= ASSIGNMENT =
The whole listing is to be returned exactly.

= ENTRIES PROVIDED =
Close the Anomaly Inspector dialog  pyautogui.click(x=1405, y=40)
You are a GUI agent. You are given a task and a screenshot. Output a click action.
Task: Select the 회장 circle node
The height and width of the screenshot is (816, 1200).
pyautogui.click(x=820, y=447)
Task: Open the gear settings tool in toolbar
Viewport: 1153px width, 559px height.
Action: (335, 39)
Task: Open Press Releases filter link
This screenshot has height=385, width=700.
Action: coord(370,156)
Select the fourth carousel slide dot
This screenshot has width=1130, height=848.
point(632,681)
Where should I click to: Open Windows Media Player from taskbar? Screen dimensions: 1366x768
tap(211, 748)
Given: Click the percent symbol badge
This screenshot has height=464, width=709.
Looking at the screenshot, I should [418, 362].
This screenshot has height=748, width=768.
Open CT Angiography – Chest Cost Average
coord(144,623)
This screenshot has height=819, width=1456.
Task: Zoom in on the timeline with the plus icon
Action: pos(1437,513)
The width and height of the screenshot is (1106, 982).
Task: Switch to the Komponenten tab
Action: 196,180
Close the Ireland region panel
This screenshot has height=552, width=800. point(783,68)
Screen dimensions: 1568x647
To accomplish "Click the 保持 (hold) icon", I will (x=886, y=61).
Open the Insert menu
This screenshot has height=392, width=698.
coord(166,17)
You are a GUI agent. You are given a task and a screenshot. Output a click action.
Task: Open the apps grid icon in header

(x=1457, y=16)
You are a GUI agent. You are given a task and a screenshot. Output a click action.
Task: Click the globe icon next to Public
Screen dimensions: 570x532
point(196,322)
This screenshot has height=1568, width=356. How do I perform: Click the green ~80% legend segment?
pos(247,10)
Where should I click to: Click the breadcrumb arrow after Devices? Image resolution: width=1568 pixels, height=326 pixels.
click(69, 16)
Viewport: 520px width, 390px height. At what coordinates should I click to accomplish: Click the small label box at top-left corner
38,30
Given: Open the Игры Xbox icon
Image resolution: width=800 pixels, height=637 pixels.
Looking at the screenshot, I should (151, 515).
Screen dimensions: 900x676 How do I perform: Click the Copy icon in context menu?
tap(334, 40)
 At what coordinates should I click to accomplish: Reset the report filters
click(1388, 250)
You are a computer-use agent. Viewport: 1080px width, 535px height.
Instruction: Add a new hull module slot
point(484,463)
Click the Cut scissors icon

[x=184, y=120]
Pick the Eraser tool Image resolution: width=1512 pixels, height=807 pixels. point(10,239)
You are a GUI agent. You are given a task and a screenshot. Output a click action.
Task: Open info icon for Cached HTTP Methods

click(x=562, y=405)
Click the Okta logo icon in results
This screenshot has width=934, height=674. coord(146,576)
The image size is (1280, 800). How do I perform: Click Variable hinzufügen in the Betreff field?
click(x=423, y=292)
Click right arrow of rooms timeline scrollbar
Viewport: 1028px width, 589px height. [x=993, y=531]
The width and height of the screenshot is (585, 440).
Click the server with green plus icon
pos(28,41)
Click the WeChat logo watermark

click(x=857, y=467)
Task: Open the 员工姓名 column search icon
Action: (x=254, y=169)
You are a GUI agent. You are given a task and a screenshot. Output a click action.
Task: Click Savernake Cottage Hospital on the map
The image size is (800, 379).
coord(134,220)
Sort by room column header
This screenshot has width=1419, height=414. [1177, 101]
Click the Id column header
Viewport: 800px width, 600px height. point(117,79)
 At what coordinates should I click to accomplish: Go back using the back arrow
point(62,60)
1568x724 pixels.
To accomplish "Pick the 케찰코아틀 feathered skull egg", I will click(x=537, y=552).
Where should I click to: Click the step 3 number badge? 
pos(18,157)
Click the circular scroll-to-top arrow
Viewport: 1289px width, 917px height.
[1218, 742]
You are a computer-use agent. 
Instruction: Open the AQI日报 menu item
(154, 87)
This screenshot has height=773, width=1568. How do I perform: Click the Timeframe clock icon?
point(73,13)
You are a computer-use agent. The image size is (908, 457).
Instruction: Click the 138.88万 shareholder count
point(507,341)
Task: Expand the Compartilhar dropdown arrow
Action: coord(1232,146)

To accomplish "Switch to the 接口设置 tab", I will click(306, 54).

= RESULT OF THE TASK =
Close the Anomaly Inspector dialog  pyautogui.click(x=1405, y=40)
You are a GUI agent. You are given a task and a screenshot. Output a click action.
Task: Select the 회장 circle node
The height and width of the screenshot is (816, 1200).
pyautogui.click(x=820, y=447)
Task: Open the gear settings tool in toolbar
Viewport: 1153px width, 559px height.
Action: (335, 39)
Task: Open Press Releases filter link
This screenshot has height=385, width=700.
Action: coord(370,156)
Select the fourth carousel slide dot
This screenshot has width=1130, height=848.
point(632,681)
Where should I click to: Open Windows Media Player from taskbar? Screen dimensions: 1366x768
tap(211, 748)
Given: Click the percent symbol badge
This screenshot has height=464, width=709.
Looking at the screenshot, I should [418, 362].
This screenshot has height=748, width=768.
Open CT Angiography – Chest Cost Average
coord(144,623)
This screenshot has height=819, width=1456.
Task: Zoom in on the timeline with the plus icon
Action: pos(1437,513)
The width and height of the screenshot is (1106, 982).
Task: Switch to the Komponenten tab
Action: 196,180
Close the Ireland region panel
This screenshot has height=552, width=800. point(783,68)
Screen dimensions: 1568x647
To accomplish "Click the 保持 (hold) icon", I will (x=886, y=61).
Open the Insert menu
This screenshot has height=392, width=698.
coord(166,17)
You are a GUI agent. You are given a task and a screenshot. Output a click action.
Task: Open the apps grid icon in header

(x=1457, y=16)
You are a GUI agent. You are given a task and a screenshot. Output a click action.
Task: Click the globe icon next to Public
Screen dimensions: 570x532
point(196,322)
This screenshot has height=1568, width=356. How do I perform: Click the green ~80% legend segment?
pos(247,10)
Where should I click to: Click the breadcrumb arrow after Devices? Image resolution: width=1568 pixels, height=326 pixels.
click(69, 16)
Viewport: 520px width, 390px height. At what coordinates should I click to accomplish: Click the small label box at top-left corner
38,30
Given: Open the Игры Xbox icon
Image resolution: width=800 pixels, height=637 pixels.
Looking at the screenshot, I should (151, 515).
Screen dimensions: 900x676 How do I perform: Click the Copy icon in context menu?
tap(334, 40)
 At what coordinates should I click to accomplish: Reset the report filters
click(1388, 250)
You are a computer-use agent. Viewport: 1080px width, 535px height.
Instruction: Add a new hull module slot
point(484,463)
Click the Cut scissors icon

[x=184, y=120]
Pick the Eraser tool Image resolution: width=1512 pixels, height=807 pixels. point(10,239)
You are a GUI agent. You are given a task and a screenshot. Output a click action.
Task: Open info icon for Cached HTTP Methods

click(x=562, y=405)
Click the Okta logo icon in results
This screenshot has width=934, height=674. coord(146,576)
The image size is (1280, 800). How do I perform: Click Variable hinzufügen in the Betreff field?
click(x=423, y=292)
Click right arrow of rooms timeline scrollbar
Viewport: 1028px width, 589px height. [x=993, y=531]
The width and height of the screenshot is (585, 440).
Click the server with green plus icon
pos(28,41)
Click the WeChat logo watermark

click(x=857, y=467)
Task: Open the 员工姓名 column search icon
Action: (x=254, y=169)
You are a GUI agent. You are given a task and a screenshot. Output a click action.
Task: Click Savernake Cottage Hospital on the map
The image size is (800, 379).
coord(134,220)
Sort by room column header
This screenshot has width=1419, height=414. [1177, 101]
Click the Id column header
Viewport: 800px width, 600px height. point(117,79)
 At what coordinates should I click to accomplish: Go back using the back arrow
point(62,60)
1568x724 pixels.
To accomplish "Pick the 케찰코아틀 feathered skull egg", I will click(x=537, y=552).
Where should I click to: Click the step 3 number badge? 
pos(18,157)
Click the circular scroll-to-top arrow
Viewport: 1289px width, 917px height.
[1218, 742]
You are a computer-use agent. 
Instruction: Open the AQI日报 menu item
(154, 87)
This screenshot has height=773, width=1568. How do I perform: Click the Timeframe clock icon?
point(73,13)
You are a computer-use agent. The image size is (908, 457).
Instruction: Click the 138.88万 shareholder count
point(507,341)
Task: Expand the Compartilhar dropdown arrow
Action: coord(1232,146)

To accomplish "Switch to the 接口设置 tab", I will click(306, 54).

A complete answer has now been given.